===== EXTRACT TO READ
The first helicopter medical evacuation flight (“medevac”) I ever did was as a copilot back in 1978 or ’79. This was before helicopters were widely used as air ambulances; there were only a handful of such dedicated aircraft in the country. The company I worked for was routinely called by various agencies, and it was not uncommon for us to rip the interiors of our helicopters out so that stretchers or premature baby “isolettes” could be fitted. We did many flights within a 100-mile radius of New York City.
One afternoon, we were called to go pick up a burn victim at a hospital just up the Hudson River a bit. It was a young guy who had deliberately, for reasons unknown set himself on fire. We got there and sure enough, this guy was burned badly. Some relatives were there, and since we’d come with a large, eight-passenger helicopter, they rode with us to New York Hospital’s Burn Unit in Manhattan. All through the flight, the mother kept talking to her son. “Hang on, John. Just hang on. We love you, John. Just hang on.” It was heart-wrenching. At the same it was pretty disgusting. The smell of burnt flesh is not pleasant; it’s not something you forget either.
I called the hospital a couple of days later to inquire about our passenger. The nurse who answered the phone got very quiet. "Oh yes, John," she said softly. "He, ahh, passed away shortly after you brought him in." You could tell they don't like losing people in hospitals.
So at two o’clock yesterday afternoon the power surged on our island, like it does in those B-movies when the warden nods and they pull the huge hinged-metal switch on the wall that sends the juice to the guy in the electric chair. “Uh-oh,” I said. “That’s probably not good.” The power usually doesn't have problems on nice, sunny afternoons. Five minutes later the power went out completely. Almost immediately, my cellphone rang and I was not suprised. As usual, it was Roger, the head of the local power company.
“Bob, I’ve got a problem,” he said, sounding very, very distraught. “One of my guys got electrocuted. He’s still up the pole – the crew can’t get him down. We’re not sure if he’s still alive. Can you fly him to La Ceiba?” Well, sure. We started prepping the helicopter to receive a stretcher. Our local doctor should have been called to the scene; for reasons I'm not sure of, he was not.
==========
===== EXERCISE DATA
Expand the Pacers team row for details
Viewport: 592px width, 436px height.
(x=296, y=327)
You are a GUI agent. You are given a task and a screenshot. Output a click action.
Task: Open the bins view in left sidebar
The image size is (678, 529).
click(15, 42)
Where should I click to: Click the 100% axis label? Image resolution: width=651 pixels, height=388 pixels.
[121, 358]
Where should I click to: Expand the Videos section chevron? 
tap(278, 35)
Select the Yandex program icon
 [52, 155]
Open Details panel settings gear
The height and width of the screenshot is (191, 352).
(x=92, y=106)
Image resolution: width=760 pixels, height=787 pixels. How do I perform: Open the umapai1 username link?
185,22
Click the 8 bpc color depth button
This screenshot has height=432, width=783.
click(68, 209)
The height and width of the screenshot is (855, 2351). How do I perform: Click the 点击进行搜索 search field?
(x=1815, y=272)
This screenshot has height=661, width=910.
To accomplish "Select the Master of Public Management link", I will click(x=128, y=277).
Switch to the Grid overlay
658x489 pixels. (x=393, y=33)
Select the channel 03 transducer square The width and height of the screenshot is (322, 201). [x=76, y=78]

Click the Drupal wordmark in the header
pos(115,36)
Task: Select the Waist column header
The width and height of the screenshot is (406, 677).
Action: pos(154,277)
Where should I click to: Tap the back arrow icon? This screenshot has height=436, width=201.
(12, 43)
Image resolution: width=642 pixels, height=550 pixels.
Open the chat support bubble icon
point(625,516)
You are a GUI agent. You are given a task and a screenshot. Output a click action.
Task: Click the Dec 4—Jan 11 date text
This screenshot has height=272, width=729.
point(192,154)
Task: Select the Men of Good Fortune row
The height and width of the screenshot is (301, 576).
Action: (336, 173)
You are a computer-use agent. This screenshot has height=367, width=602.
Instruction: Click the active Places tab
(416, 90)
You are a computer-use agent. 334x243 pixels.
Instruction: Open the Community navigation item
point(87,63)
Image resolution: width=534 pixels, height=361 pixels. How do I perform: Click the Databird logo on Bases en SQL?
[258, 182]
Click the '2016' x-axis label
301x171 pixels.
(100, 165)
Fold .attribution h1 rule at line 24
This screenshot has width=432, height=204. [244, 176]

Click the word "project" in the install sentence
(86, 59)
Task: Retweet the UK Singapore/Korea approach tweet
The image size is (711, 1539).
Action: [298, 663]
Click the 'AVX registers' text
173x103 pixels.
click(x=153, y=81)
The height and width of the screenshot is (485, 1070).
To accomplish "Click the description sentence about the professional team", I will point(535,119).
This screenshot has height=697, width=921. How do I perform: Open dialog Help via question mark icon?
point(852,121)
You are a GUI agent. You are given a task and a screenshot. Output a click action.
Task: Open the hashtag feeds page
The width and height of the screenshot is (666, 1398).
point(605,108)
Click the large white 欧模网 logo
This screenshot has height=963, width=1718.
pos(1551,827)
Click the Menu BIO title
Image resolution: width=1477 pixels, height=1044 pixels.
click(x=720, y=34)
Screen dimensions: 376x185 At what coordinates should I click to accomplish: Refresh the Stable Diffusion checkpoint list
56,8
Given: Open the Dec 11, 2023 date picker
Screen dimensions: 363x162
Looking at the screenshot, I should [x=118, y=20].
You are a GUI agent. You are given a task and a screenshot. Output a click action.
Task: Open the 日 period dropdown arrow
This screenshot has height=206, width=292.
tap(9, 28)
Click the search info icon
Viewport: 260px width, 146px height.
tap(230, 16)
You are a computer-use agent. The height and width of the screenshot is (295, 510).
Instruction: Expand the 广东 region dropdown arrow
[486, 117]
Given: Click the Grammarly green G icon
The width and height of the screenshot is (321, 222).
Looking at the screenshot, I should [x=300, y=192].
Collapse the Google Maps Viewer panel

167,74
==========
» WHAT TO DO:
[a] Name every place the medevac account mentions by name.
[b] Answer these questions from the medevac account:
(i) In what year was the narrator's first medevac flight?
(ii) How many passengers could the helicopter sent for the burn victim carry?
(iii) Who called the narrator's cellphone after the island's power went out?
[c] Write out the part of the medevac account that begins at the words "The first helicopter" and stops after "New York City.".

» SOLVED TASKS:
[a]
New York City
Hudson River
New York Hospital's Burn Unit
Manhattan
La Ceiba

[b]
(i) 1978 or '79
(ii) Eight
(iii) Roger, the head of the local power company

[c]
The first helicopter medical evacuation flight (“medevac”) I ever did was as a copilot back in 1978 or ’79. This was before helicopters were widely used as air ambulances; there were only a handful of such dedicated aircraft in the country. The company I worked for was routinely called by various agencies, and it was not uncommon for us to rip the interiors of our helicopters out so that stretchers or premature baby “isolettes” could be fitted. We did many flights within a 100-mile radius of New York City.